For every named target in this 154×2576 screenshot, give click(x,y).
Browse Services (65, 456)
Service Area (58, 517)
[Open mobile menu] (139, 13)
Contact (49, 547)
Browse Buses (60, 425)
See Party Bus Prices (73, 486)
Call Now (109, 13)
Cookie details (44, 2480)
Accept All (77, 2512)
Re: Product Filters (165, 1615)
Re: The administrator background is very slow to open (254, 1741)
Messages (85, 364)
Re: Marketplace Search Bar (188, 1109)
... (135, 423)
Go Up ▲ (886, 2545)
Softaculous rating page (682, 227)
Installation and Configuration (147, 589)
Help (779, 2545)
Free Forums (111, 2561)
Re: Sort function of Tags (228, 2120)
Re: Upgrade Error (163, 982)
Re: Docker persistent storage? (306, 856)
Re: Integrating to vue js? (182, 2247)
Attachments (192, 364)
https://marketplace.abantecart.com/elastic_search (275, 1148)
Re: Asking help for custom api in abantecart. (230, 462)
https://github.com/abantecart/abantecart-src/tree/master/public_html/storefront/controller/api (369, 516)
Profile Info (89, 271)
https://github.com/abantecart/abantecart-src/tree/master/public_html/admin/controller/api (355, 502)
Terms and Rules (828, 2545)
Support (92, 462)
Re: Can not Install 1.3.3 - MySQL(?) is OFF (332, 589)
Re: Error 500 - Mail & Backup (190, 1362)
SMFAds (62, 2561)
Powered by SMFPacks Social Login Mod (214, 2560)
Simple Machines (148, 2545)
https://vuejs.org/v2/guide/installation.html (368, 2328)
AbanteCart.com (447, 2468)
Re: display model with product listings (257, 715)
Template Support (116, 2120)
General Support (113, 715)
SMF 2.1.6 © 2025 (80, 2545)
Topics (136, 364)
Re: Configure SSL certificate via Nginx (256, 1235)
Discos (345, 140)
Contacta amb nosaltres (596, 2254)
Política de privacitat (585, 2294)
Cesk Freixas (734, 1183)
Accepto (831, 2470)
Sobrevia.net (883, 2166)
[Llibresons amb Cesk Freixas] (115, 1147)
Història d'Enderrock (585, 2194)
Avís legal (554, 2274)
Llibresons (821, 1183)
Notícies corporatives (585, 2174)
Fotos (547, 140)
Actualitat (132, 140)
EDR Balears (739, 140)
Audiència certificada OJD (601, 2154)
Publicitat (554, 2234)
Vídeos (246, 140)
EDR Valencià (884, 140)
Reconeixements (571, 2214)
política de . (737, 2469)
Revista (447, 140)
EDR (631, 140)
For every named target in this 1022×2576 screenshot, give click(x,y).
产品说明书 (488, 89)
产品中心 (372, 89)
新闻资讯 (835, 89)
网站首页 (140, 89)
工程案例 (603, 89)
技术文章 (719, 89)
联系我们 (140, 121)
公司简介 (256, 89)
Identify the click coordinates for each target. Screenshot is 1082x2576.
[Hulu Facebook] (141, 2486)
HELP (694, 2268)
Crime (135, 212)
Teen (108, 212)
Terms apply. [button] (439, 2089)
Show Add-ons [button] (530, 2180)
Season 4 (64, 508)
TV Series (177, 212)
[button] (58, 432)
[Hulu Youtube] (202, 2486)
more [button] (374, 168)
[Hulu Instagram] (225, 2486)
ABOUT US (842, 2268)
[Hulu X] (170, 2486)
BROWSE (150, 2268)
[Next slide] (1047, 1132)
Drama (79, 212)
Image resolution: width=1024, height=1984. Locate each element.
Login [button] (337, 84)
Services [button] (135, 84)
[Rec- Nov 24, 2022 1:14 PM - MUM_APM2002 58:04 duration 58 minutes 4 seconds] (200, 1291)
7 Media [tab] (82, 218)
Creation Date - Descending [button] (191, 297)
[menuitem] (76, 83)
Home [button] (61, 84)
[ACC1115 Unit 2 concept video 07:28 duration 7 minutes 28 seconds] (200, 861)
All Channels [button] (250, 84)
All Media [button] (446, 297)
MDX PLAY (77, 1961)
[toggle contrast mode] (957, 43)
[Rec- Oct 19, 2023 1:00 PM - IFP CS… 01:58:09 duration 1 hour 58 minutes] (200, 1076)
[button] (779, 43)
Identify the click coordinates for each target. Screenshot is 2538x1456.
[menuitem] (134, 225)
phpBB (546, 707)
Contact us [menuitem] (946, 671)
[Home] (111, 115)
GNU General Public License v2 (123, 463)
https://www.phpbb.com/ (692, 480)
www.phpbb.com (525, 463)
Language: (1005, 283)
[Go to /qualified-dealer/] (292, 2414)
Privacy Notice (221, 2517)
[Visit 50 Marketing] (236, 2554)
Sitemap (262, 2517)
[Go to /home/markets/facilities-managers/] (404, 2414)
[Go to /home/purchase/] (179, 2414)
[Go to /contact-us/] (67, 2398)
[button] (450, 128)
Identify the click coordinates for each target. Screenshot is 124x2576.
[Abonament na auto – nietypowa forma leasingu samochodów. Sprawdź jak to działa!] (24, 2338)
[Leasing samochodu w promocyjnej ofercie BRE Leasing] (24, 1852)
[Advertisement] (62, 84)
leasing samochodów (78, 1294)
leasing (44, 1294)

DIRECTIONS FOR THIS TASK :: All lines from the line holding "产品中心 (372, 89)" through the end of the records above need to be transcribed exactly, and no other text should appear.

PROBLEM SOLUTION ::
产品中心 (372, 89)
新闻资讯 (835, 89)
网站首页 (140, 89)
工程案例 (603, 89)
技术文章 (719, 89)
联系我们 (140, 121)
公司简介 (256, 89)
Identify the click coordinates for each target. Screenshot is 1082x2576.
[Hulu Facebook] (141, 2486)
HELP (694, 2268)
Crime (135, 212)
Teen (108, 212)
Terms apply. [button] (439, 2089)
Show Add-ons [button] (530, 2180)
Season 4 (64, 508)
TV Series (177, 212)
[button] (58, 432)
[Hulu Youtube] (202, 2486)
more [button] (374, 168)
[Hulu Instagram] (225, 2486)
ABOUT US (842, 2268)
[Hulu X] (170, 2486)
BROWSE (150, 2268)
[Next slide] (1047, 1132)
Drama (79, 212)
Image resolution: width=1024, height=1984. Locate each element.
Login [button] (337, 84)
Services [button] (135, 84)
[Rec- Nov 24, 2022 1:14 PM - MUM_APM2002 58:04 duration 58 minutes 4 seconds] (200, 1291)
7 Media [tab] (82, 218)
Creation Date - Descending [button] (191, 297)
[menuitem] (76, 83)
Home [button] (61, 84)
[ACC1115 Unit 2 concept video 07:28 duration 7 minutes 28 seconds] (200, 861)
All Channels [button] (250, 84)
All Media [button] (446, 297)
MDX PLAY (77, 1961)
[toggle contrast mode] (957, 43)
[Rec- Oct 19, 2023 1:00 PM - IFP CS… 01:58:09 duration 1 hour 58 minutes] (200, 1076)
[button] (779, 43)
Identify the click coordinates for each target. Screenshot is 2538x1456.
[menuitem] (134, 225)
phpBB (546, 707)
Contact us [menuitem] (946, 671)
[Home] (111, 115)
GNU General Public License v2 (123, 463)
https://www.phpbb.com/ (692, 480)
www.phpbb.com (525, 463)
Language: (1005, 283)
[Go to /qualified-dealer/] (292, 2414)
Privacy Notice (221, 2517)
[Visit 50 Marketing] (236, 2554)
Sitemap (262, 2517)
[Go to /home/markets/facilities-managers/] (404, 2414)
[Go to /home/purchase/] (179, 2414)
[Go to /contact-us/] (67, 2398)
[button] (450, 128)
Identify the click coordinates for each target. Screenshot is 124x2576.
[Abonament na auto – nietypowa forma leasingu samochodów. Sprawdź jak to działa!] (24, 2338)
[Leasing samochodu w promocyjnej ofercie BRE Leasing] (24, 1852)
[Advertisement] (62, 84)
leasing samochodów (78, 1294)
leasing (44, 1294)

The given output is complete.